Much more value keeping crap out of your solutions than you will ever recover from their finish.


----------



## Nickperl (Nov 24, 2021)

I've been doing this for years. I fill a covered 5 gallon bucket with the china and mix 2:1 HCL and Hydrogen Peroxide, then close the cover. The warmer the better as the gas eats the flux and the gold bearing liquid mixes with the acid. I then pull out each piece and rinse with a spray bottle. Repeat with another set of china (might have to add a bit of juice). When complete, I mix a tablespoon or so of SMB (Sodium Metabisulfite) available from a brew shp (or online) in hot water (cup or two) and pour in. Then wait. Eventually the sulfur kicks the gold out of solution and it settles on the bottom. Then I decant, then filter, then rinse, then dry, then either melt (not pure) or re-refine in Aqua Regia. My yield is roughly 5 cents per square inch.


----------



## butcher (Nov 25, 2021)

Elemental sulfur has nothing to do with the reaction of precipitating gold from the solution.

It is a gas called sulfur dioxide (SO2 gas) that is created from the chemical reaction of the sodium metabisulfite and the acid reacting together, along with another byproduct of this same reaction of creating sulfuric acid in solution which can be beneficial for several reasons (when the evaporating solution to remove free nitric or de-NOx, and in helping to remove lead ions from solution as a sulfated salt of lead.

We can also produce or generate SO2 gas by other methods like burning sulfur in a generator, or in a lab, with a dripping apparatus using a sulfite like SMB and acid, or we can also just buy bottled SO2 gas...

Sulfur is not created in these chemical reactions, and sulfur has nothing to do with precipitating the gold from the solution.


----------



## stoneware (Nov 27, 2021)

In nature placer gold settles onto bedrock, you can mimic this procedure by ball milling your gold covered china dry.

Add the milled powder into a large flat bottom plastic container then add just enough water to make the heavies mobile.
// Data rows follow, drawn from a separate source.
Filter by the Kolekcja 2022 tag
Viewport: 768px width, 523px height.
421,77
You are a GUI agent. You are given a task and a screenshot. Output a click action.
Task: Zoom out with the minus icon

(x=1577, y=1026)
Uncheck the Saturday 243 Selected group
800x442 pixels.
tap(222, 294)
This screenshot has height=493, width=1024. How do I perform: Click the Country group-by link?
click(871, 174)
If you do not have a vibrating table, stow the container in the back of your truck or trunk of your vehicle for a week soon you'll have a layer stuck fast to the bottom of the container.

Scoop away the waste then enjoy the fruits of your labor.


----------



## Nickperl (Nov 27, 2021)

butcher said:


> Elemental sulfur has nothing to do with the reaction of precipitating gold from the solution.
> 
> It is a gas called sulfur dioxide (SO2 gas) that is created from the chemical reaction of the sodium metabisulfite and the acid reacting together, along with another byproduct of this same reaction of creating sulfuric acid in solution which can be beneficial for several reasons (when the evaporating solution to remove free nitric or de-NOx, and in helping to remove lead ions from solution as a sulfated salt of lead.
> 
> ...


Good to know. Now I need to memorize your information! LOL Thanks.


----------



## galenrog (Nov 27, 2021)

Memorize? Wrong! If you want to learn a process, write it down. Each step in sequence. Include what is expected with each step, and why it is expected. 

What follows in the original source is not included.